• [WORK REQUEST] Each line of the records that includes "click" should be found and copied.

• [MATERIAL FOR THIS EXERCISE]
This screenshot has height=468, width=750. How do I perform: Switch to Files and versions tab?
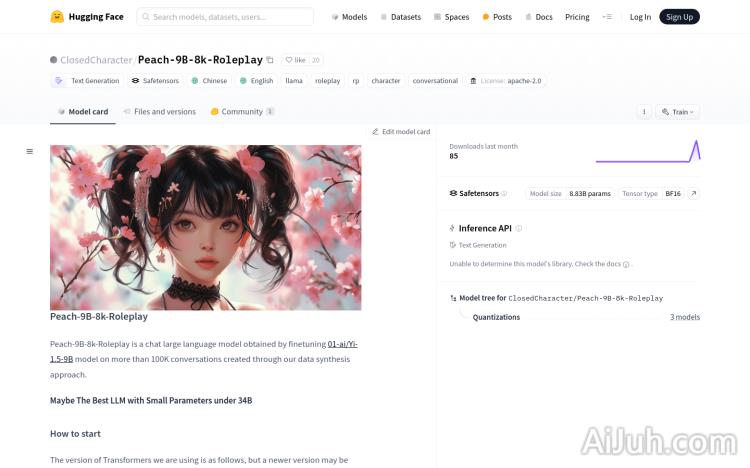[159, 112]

* * *

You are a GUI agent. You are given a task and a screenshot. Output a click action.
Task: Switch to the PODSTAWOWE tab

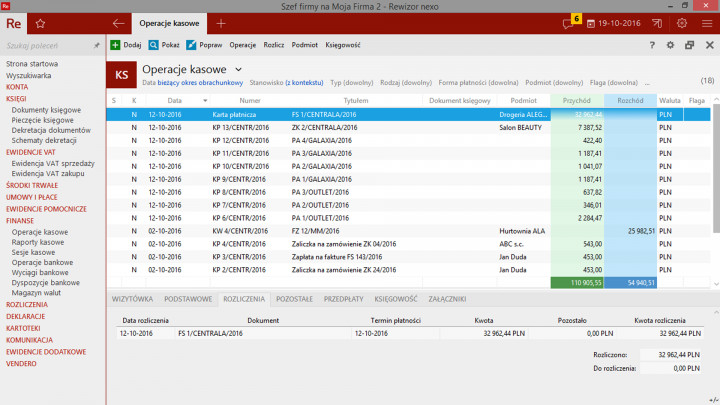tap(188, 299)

...

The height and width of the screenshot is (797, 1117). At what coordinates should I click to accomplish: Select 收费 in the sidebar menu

• [EXPECTED ANSWER]
You are a GUI agent. You are given a task and a screenshot. Output a click action.
The height and width of the screenshot is (797, 1117). At what coordinates should I click to accomplish: Select 收费 in the sidebar menu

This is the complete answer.